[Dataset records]

★ ★ ★ ★ ★

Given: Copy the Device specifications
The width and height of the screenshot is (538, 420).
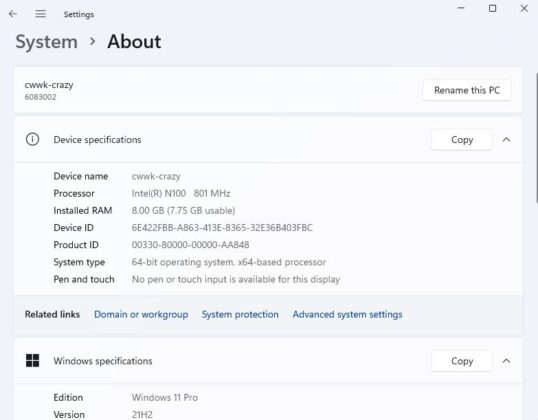Looking at the screenshot, I should coord(461,140).

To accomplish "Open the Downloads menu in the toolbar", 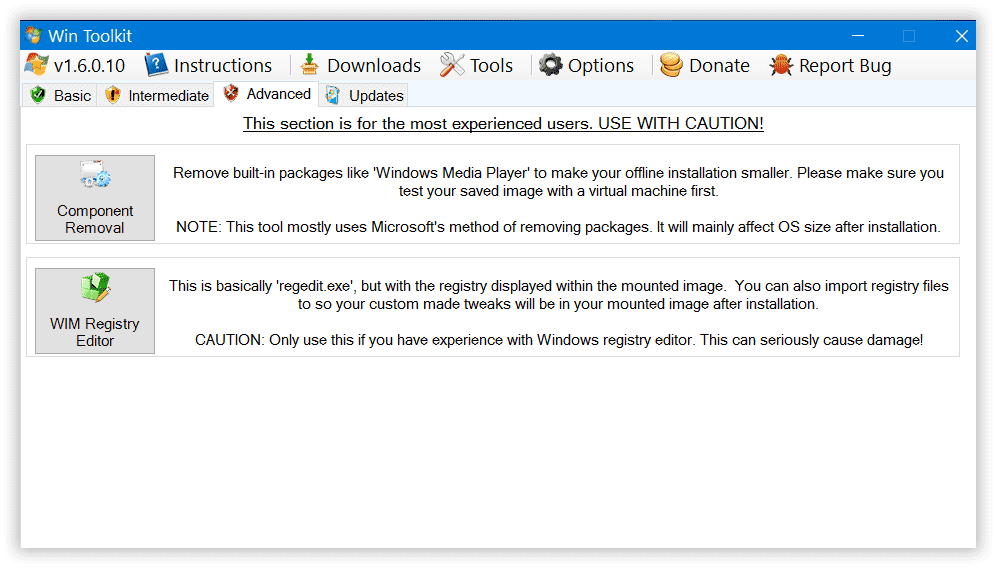I will click(361, 65).
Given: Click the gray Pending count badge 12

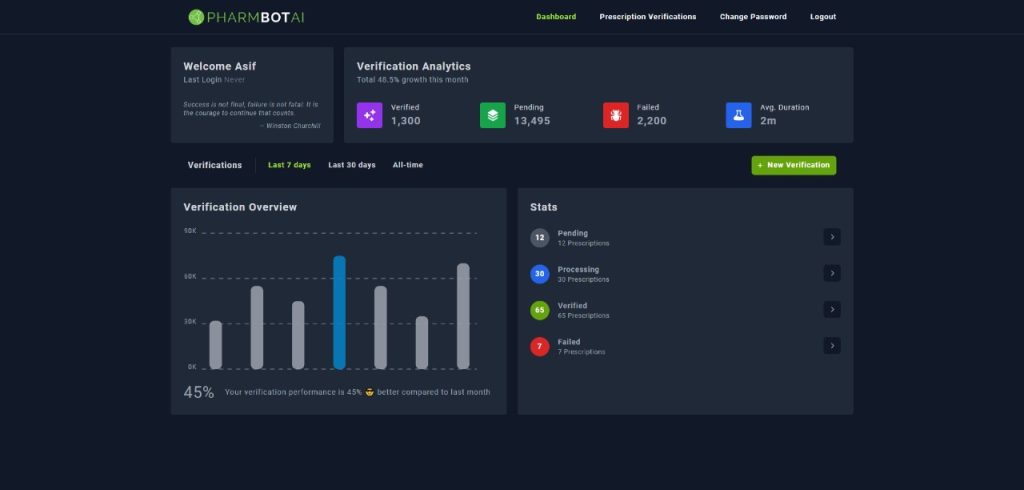Looking at the screenshot, I should click(540, 238).
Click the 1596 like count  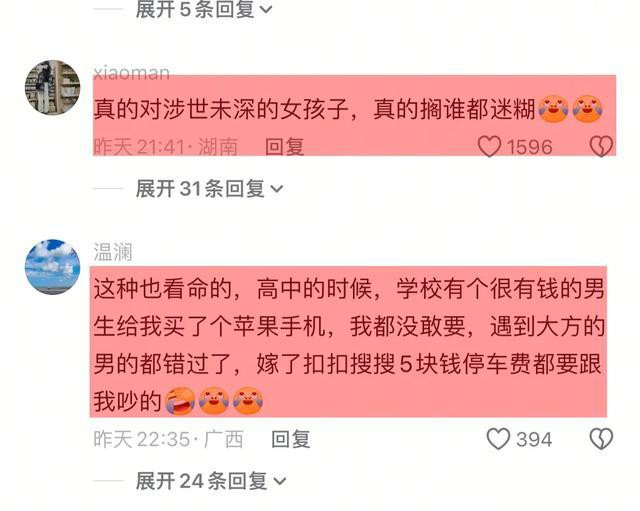[x=529, y=147]
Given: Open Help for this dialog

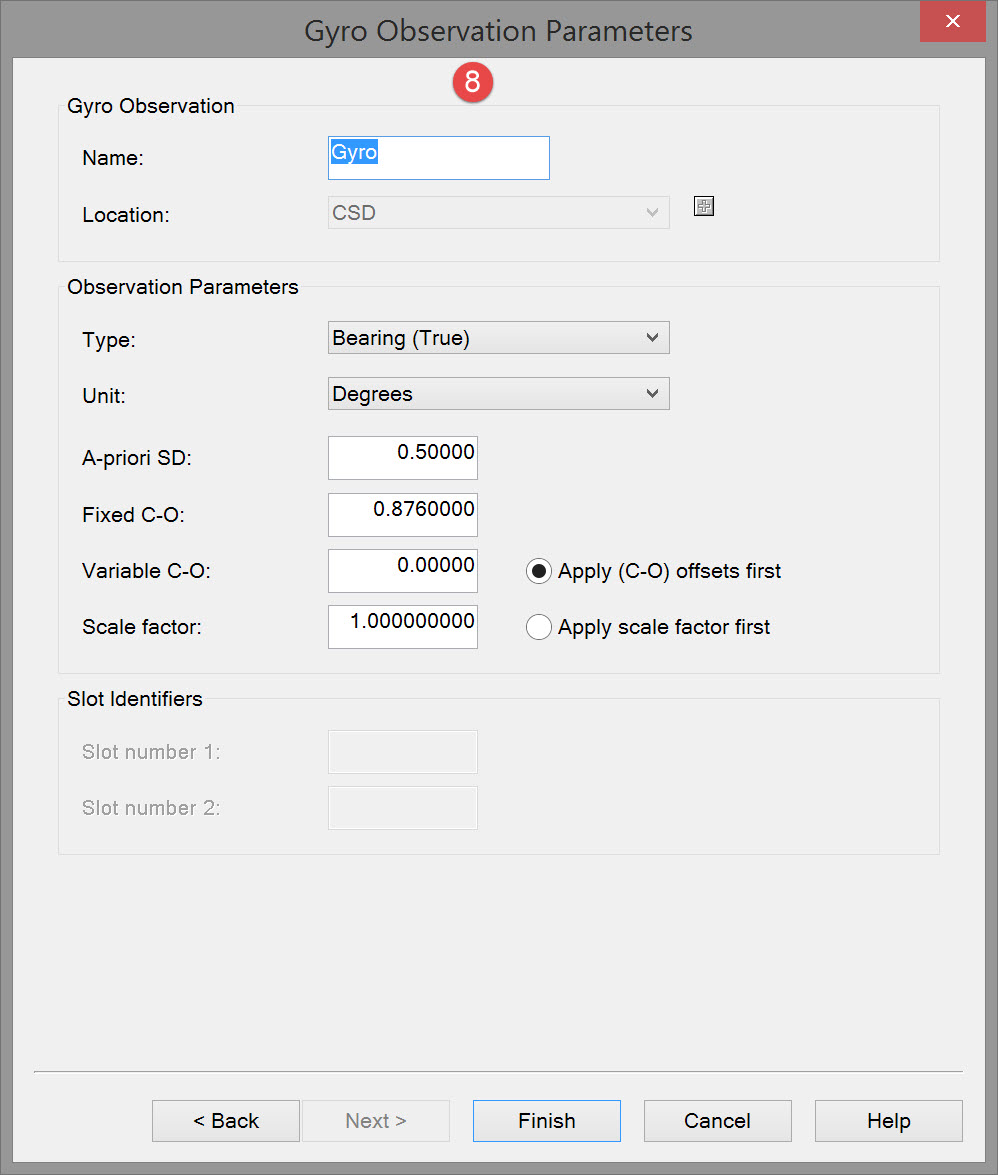Looking at the screenshot, I should click(x=888, y=1121).
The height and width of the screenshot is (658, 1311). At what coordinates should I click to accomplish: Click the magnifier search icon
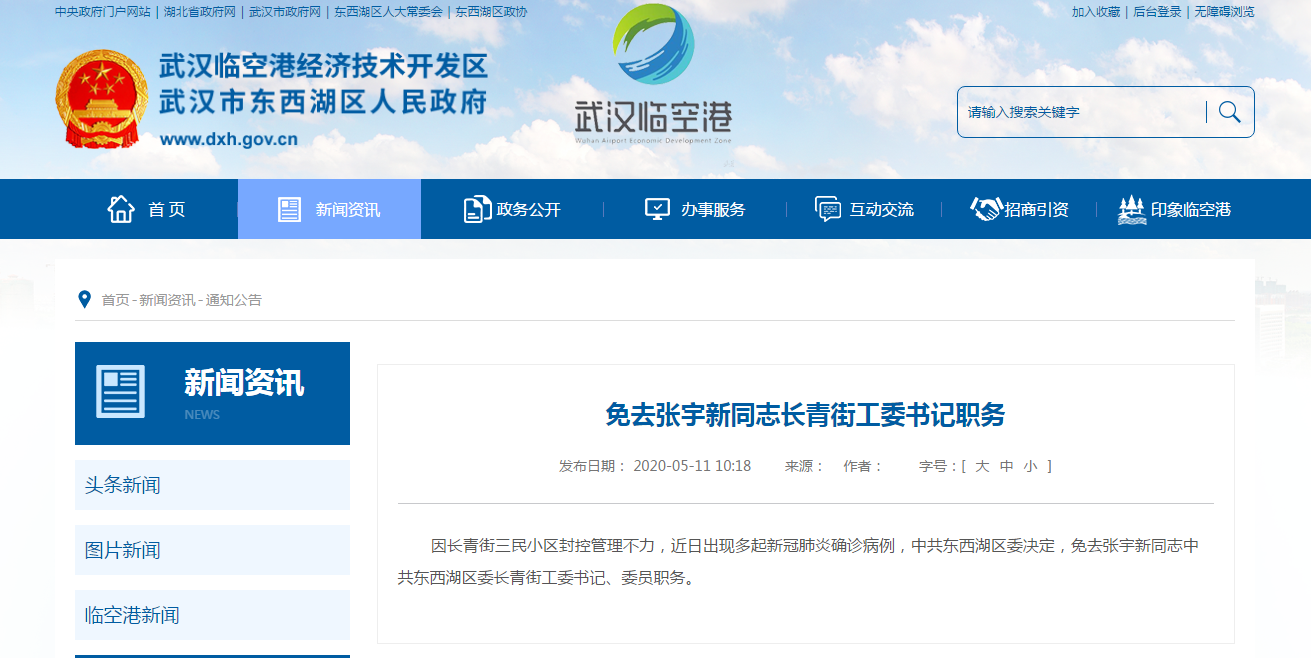click(x=1229, y=112)
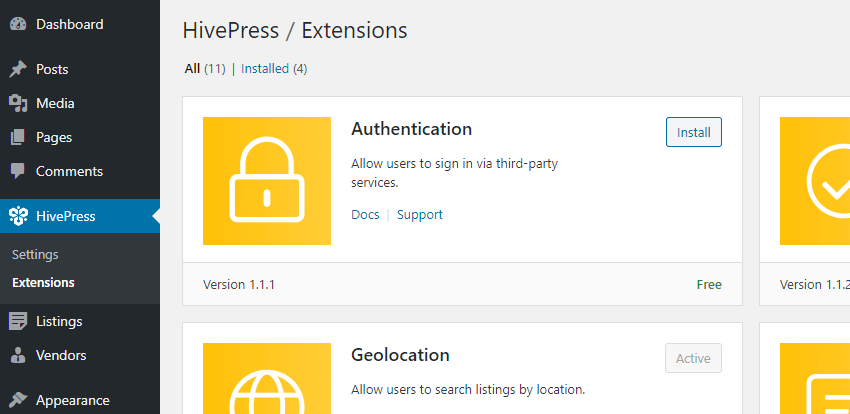This screenshot has height=414, width=850.
Task: Click the Authentication padlock thumbnail
Action: (267, 181)
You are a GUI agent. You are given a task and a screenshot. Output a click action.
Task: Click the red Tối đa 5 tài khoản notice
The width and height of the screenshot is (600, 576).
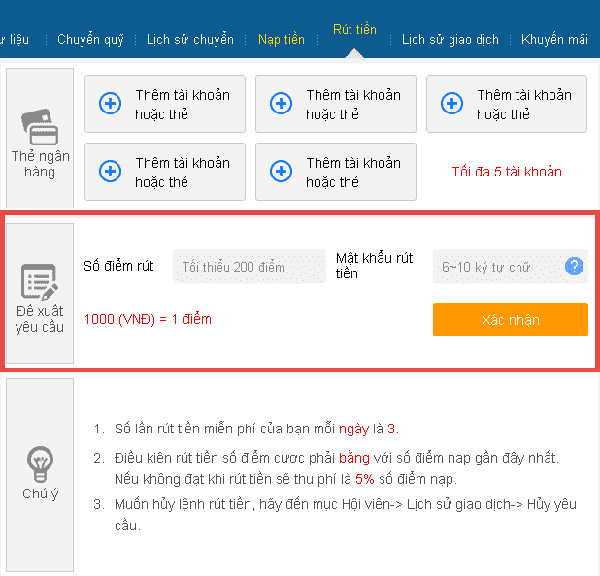[506, 172]
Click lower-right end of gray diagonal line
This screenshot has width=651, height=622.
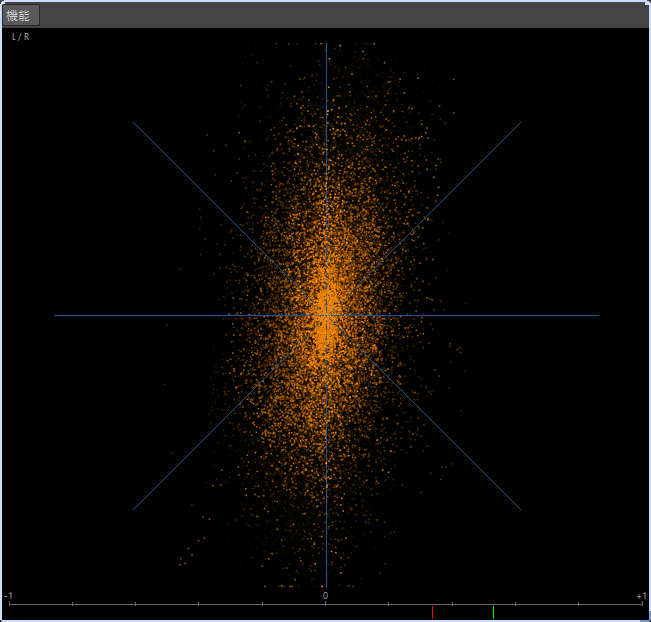click(x=519, y=508)
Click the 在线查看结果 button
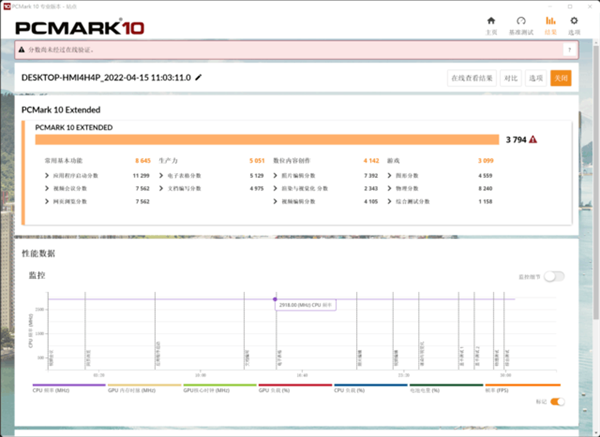The image size is (600, 437). tap(471, 78)
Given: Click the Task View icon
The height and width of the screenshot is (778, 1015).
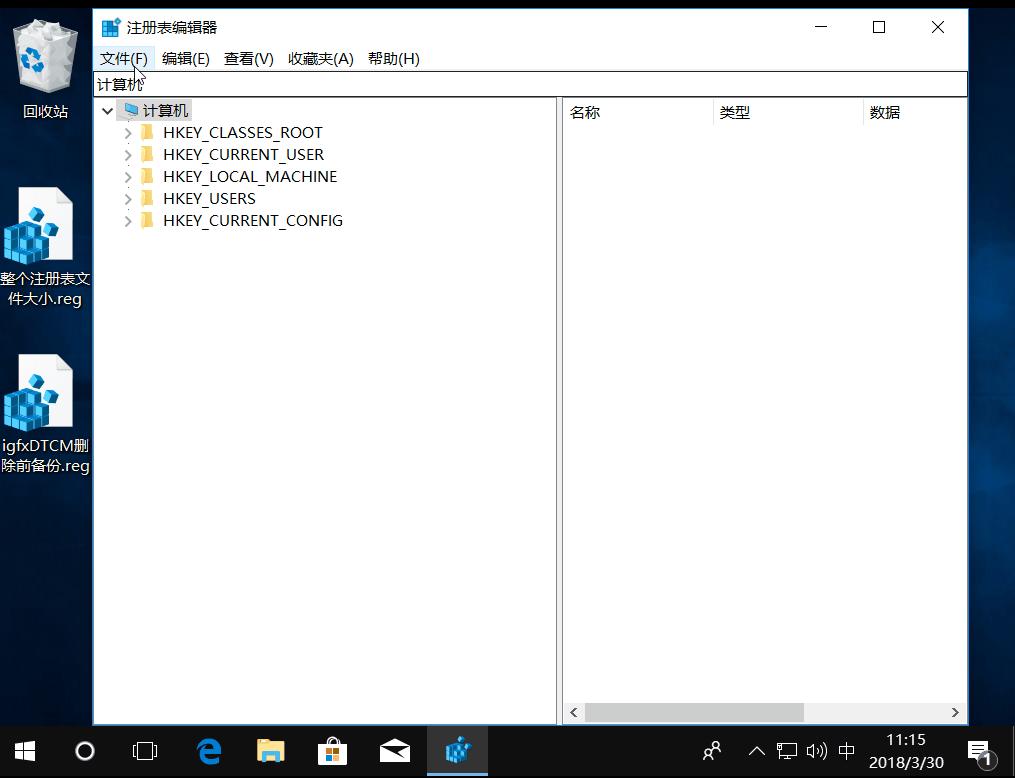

★ ★ ★ ★ ★

▶ [About this task]:
Your task is to retype, exactly and only, the lines from the line holding "Given: Click the Task View icon" through the final line of the data above, with both ends kept. Drop the pictures.

▶ [Result for this task]:
Given: Click the Task View icon
The height and width of the screenshot is (778, 1015).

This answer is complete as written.